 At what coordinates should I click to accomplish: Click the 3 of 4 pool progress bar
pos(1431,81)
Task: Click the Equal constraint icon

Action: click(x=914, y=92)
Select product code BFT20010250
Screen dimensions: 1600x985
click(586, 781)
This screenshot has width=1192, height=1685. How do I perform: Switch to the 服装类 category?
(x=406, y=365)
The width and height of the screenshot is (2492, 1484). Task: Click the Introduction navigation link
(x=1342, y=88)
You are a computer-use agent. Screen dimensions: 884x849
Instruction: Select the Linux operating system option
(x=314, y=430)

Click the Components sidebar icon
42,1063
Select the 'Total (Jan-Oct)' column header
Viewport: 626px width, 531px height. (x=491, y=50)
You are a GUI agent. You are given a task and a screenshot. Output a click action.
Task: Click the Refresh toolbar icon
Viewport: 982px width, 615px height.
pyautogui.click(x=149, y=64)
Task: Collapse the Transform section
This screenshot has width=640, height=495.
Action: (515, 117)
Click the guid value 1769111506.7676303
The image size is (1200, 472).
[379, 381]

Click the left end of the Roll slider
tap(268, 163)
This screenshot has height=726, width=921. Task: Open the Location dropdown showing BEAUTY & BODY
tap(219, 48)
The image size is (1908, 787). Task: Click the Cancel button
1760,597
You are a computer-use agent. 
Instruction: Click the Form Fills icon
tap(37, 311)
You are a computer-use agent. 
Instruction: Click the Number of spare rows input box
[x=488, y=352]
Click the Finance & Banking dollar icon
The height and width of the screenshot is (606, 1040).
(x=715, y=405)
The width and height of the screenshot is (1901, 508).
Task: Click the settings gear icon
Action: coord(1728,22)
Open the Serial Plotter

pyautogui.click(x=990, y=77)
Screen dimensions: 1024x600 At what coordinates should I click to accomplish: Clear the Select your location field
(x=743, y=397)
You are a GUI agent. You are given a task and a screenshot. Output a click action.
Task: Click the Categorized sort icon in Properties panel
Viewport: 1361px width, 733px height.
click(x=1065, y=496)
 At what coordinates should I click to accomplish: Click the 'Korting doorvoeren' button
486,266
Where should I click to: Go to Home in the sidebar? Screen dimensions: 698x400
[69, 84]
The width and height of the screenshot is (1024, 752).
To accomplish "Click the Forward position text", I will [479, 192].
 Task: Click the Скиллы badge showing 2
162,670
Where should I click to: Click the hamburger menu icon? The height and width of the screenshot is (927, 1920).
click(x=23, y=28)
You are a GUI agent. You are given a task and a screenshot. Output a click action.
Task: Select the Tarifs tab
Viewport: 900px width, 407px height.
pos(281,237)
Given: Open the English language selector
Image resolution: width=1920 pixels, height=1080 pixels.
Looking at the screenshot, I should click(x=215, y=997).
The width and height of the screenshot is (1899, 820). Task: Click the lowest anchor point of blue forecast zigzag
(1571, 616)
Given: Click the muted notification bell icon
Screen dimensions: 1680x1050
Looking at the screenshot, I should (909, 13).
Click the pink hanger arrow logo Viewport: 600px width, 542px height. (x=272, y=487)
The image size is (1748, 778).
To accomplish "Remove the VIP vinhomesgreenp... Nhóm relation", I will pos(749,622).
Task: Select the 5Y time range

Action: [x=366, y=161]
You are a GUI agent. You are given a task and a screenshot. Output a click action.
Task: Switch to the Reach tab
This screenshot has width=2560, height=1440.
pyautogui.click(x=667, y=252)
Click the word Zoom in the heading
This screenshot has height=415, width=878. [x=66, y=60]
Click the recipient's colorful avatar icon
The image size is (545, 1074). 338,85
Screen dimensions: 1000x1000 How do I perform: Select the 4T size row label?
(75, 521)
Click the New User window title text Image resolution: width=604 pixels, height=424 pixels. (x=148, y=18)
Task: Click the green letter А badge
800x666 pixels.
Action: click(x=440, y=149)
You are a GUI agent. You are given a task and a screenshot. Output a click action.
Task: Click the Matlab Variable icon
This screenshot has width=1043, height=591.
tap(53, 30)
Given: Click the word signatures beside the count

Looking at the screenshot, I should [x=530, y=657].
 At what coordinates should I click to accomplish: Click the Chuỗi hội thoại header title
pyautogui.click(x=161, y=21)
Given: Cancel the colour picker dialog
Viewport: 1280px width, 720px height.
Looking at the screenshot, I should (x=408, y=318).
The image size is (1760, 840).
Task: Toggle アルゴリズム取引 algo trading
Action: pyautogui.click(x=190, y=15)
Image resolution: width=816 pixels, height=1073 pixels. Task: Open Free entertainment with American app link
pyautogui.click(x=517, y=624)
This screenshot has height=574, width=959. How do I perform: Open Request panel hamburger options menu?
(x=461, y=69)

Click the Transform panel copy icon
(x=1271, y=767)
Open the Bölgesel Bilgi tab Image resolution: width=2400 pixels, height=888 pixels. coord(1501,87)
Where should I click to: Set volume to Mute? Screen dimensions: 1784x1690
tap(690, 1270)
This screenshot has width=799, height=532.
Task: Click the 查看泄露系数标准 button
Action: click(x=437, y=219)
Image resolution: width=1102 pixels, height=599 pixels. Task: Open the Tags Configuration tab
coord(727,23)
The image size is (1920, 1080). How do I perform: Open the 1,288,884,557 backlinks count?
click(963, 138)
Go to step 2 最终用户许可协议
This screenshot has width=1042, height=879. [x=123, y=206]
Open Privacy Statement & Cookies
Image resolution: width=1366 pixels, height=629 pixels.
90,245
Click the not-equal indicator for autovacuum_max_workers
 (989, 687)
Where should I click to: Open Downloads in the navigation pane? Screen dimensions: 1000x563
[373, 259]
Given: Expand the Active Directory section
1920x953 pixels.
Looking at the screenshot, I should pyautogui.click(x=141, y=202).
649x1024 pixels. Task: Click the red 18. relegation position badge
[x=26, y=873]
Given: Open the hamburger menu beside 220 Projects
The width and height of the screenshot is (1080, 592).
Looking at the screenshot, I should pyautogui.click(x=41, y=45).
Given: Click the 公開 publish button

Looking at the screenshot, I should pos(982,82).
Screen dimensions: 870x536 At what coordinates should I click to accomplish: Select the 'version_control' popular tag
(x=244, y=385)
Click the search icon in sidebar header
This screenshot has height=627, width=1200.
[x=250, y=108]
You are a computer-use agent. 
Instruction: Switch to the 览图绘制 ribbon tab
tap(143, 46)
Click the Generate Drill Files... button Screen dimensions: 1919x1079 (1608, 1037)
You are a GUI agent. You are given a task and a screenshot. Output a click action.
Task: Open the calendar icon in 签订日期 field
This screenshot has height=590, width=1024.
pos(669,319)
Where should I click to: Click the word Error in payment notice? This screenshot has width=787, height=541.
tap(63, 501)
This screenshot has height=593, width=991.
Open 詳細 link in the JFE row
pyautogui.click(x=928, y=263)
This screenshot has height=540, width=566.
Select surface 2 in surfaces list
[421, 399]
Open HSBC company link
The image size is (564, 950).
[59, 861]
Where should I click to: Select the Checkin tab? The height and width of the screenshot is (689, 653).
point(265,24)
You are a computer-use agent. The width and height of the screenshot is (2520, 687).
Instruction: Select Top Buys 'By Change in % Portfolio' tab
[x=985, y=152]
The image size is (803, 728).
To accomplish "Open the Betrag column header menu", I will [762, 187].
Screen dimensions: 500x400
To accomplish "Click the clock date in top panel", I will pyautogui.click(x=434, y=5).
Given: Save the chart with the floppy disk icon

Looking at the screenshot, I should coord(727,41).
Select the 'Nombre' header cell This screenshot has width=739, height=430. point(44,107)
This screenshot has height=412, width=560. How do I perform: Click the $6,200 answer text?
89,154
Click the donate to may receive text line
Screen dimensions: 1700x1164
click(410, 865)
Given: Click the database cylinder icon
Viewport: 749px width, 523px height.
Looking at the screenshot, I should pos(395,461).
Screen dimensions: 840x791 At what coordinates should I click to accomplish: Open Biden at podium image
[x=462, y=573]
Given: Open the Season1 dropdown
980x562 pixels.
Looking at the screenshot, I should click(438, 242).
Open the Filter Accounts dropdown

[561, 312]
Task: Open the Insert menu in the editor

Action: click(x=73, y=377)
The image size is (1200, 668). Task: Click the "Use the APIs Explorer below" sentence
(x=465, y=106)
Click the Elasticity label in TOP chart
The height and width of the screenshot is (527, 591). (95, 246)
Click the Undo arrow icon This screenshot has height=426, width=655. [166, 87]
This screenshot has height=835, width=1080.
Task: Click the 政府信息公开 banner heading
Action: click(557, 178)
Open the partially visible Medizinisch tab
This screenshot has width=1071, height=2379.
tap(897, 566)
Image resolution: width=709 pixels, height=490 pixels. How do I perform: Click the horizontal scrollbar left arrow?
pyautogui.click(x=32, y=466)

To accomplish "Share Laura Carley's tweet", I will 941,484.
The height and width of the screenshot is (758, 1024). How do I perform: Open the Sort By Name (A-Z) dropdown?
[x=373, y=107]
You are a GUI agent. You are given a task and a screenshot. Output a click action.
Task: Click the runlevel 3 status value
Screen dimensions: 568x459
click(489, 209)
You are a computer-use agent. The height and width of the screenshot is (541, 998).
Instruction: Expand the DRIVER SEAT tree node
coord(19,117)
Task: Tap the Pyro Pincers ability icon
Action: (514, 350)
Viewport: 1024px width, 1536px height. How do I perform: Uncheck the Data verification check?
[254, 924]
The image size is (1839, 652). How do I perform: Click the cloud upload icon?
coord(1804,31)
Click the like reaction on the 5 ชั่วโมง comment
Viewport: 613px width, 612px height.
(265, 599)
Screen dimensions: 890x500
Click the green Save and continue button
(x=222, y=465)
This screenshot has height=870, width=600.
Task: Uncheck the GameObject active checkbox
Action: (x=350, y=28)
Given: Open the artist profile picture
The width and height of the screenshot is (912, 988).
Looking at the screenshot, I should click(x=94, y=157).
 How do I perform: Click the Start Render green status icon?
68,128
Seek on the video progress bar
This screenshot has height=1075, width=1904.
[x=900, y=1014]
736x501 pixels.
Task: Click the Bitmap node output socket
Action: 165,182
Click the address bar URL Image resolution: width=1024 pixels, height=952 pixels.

----

> **To do**
Working through the records above, copy each line in which "will" is found.

> **Response to this exercise**
To accomplish "Click the Forward position text", I will [479, 192].
To accomplish "Remove the VIP vinhomesgreenp... Nhóm relation", I will pos(749,622).
To accomplish "Open the Betrag column header menu", I will [762, 187].
To accomplish "Click the clock date in top panel", I will pyautogui.click(x=434, y=5).
To accomplish "Share Laura Carley's tweet", I will 941,484.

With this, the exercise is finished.